Despite some skepticism, this format delivers both volume and stream profitability. Video content strengthens trust and improves organic traffic conversion rates. - Niche review websites.
Large portals are entering narrow segments less frequently, while smaller players are successfully capturing rankings for highly specific keyword queries. These are often simple, strictly keyword-optimized one-page websites that nonetheless demonstrate strong performance. - Local keyword queries.
These perform especially well in smaller but high-income GEOs such as Denmark, Norway, Austria, and Switzerland. In these markets, a localized approach results in significantly higher conversion rates due to the audience’s strong purchasing power. - Cross-brand strategies.
However, they are effective only with strong coordination: a responsive affiliate manager on the webmaster’s side and a strong product manager on the brand’s side who can quickly assess traffic quality and provide prompt feedback on the funnel. Without fast communication, this model loses efficiency.
Part 2: GEO Priorities
2.1 Tier-1 GEOs with the highest growth potential in March
Across Facebook, PPC, and other paid traffic sources, several GEOs stand out with relatively small but high-quality audiences. Players demonstrate consistent activity and strong monetization, particularly in Austria and Germany. This remains a fairly traditional trend.
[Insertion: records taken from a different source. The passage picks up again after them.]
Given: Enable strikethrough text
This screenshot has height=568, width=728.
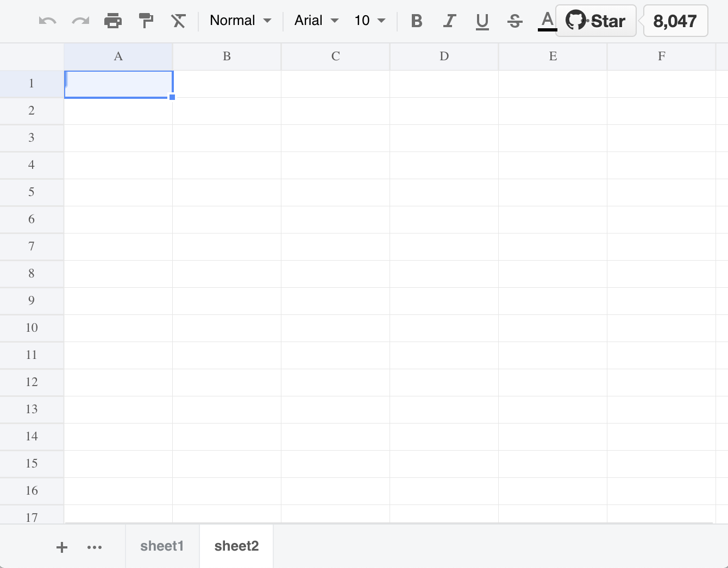Looking at the screenshot, I should pyautogui.click(x=514, y=21).
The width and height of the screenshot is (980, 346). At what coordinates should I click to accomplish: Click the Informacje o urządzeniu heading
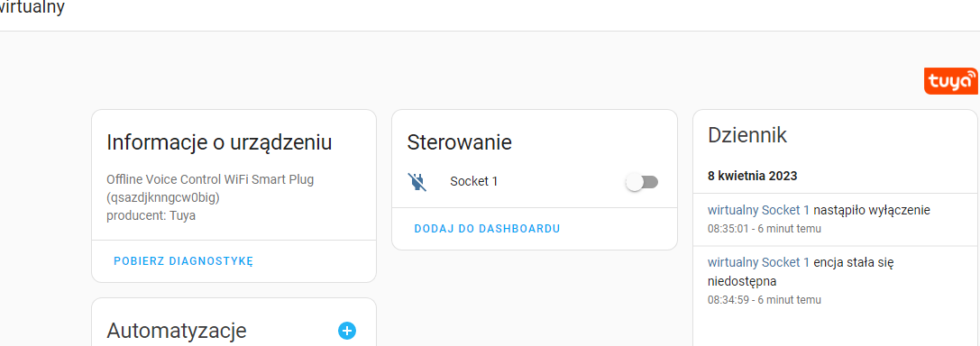219,142
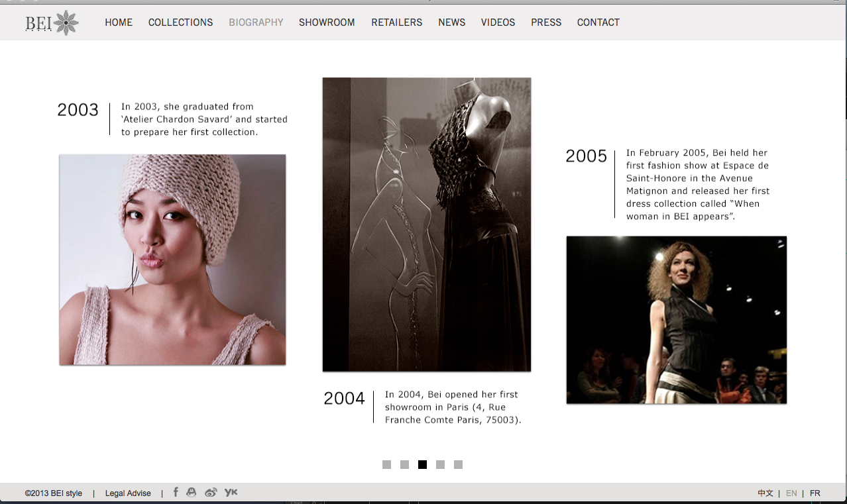Go to first slide pagination dot

point(386,464)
In terms of SEO, strong potential is currently emerging in Canada, Norway, Denmark, New Zealand, Ireland, and Slovenia. In these countries, parasite SEO is actively developing, cross-brand strategies are performing effectively, and new niche review websites are entering the market with well-structured content and carefully designed UX. Competition is gradually intensifying; however, due to the overall improvement in project quality, the potential for organic scaling remains high.
2.2 More challenging GEOs to enter in March
When it comes to SEO traffic, the situation across key Tier-1 markets remains stable: Germany, Australia, and Canada continue to be characterized by high competition and increased regulatory risks. In Europe, strict GDPR compliance requirements remain in force, where data handling mistakes can lead to significant fines.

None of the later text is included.